**Exercise tasks:**
[1] Please answer these questions about the milk price article, one answer a line, marked like the questions:
(a) How many suppliers belong to the Progressive Dairies' Collective Bargaining Group?
(b) Where does Shane Paulger farm?
(c) Who is the Parmalat spokesman?
[2] Rewrite everything from "National Foods' milk" down to "tiers to 46.5c/litre." in the milk price article, swapping "tier-one" for "first-tier".

___ Document extract

QUEENSLAND dairy farmers have taken their fight for a sustainable milk price to the Australian Competition and Consumer Commission.
The 44 suppliers from the southern Queensland Progressive Dairies' Collective Bargaining Group said it was so "disgusted" with the price offered by processor National Foods and its unwillingness to negotiate that it had no option but to go to the national watchdog.
Progressive Dairies' chairman Shane Paulger, who farms at Kenilworth in the Sunshine Coast hinterland, said National Foods offered to pay an average of 42c/litre for the 54 million litres produced by the 44 suppliers from the group.
He said this price, which was broken down into 46.19c/litre for 72 per cent of the milk (tier one) and 30c/litre for 28 per cent of the milk (tier two), was more than 10c/litre below the standard Queensland cost of production.
With only two milk processors in Queensland, the group felt it had little choice but to approach the ACCC.
"They have us in a corner (at) this stage, we don't have any other home to go to," Mr Paulger said
"There really is nowhere else to go; they are using that to their advantage."
He said the group was reluctant to bring the debate into the public arena, but with growing cost pressures and the expense of producing flat supply milk, the price offered could lead to farmer exits.
"I'm not going to lose the shirt off my back (and) what three generations of dairy farmers have worked for, just to get to this point with National Foods and then to walk away from it," Mr Paulger said.
"It's a fight we have got to have."
National Foods' milk procurement and inbound logistics general manager, Murray Jeffrey, said the price of the tier-one milk had to drop because the processor had lost "multi-millions of dollars" in Queensland due to paying a farmgate milk price of more than 55c/litre for the past two years.
However, he disputed claims the offered average price was 10c/litre below the cost of production, saying the average across both tier-one and tier-two milk would be 46.5c/litre.
Mr Jeffrey said 46.19c/litre was the base price and once incentives were included, the average price of tier-one milk would be 51.03c/litre, increasing the overall yearly average across both tiers to 46.5c/litre.
He said the milk supplied in southern Queensland had higher than the average 4 per cent butterfat and 3.2 per cent protein, which was used to calculate the farmgate price, which meant the price would be higher due to incentives.
Mr Jeffrey said National Foods would continue to negotiate with the collective bargaining group, but there was little room to move on its current "fair and reasonable" offer.
"The reality is the price this year is not going to change a lot from what we have got on the table today," Mr Jeffrey said.
Parmalat spokesman David Waugh said taking on extra supply from disgruntled National Foods suppliers was something the company would "consider."

______
___ Stored data

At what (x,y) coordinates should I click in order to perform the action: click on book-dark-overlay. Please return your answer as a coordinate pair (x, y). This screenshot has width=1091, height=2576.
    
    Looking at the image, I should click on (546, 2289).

______

**Exercise answers:**
[1]
(a) 44
(b) Kenilworth, in the Sunshine Coast hinterland
(c) David Waugh

[2]
National Foods' milk procurement and inbound logistics general manager, Murray Jeffrey, said the price of the first-tier milk had to drop because the processor had lost "multi-millions of dollars" in Queensland due to paying a farmgate milk price of more than 55c/litre for the past two years.
However, he disputed claims the offered average price was 10c/litre below the cost of production, saying the average across both first-tier and tier-two milk would be 46.5c/litre.
Mr Jeffrey said 46.19c/litre was the base price and once incentives were included, the average price of first-tier milk would be 51.03c/litre, increasing the overall yearly average across both tiers to 46.5c/litre.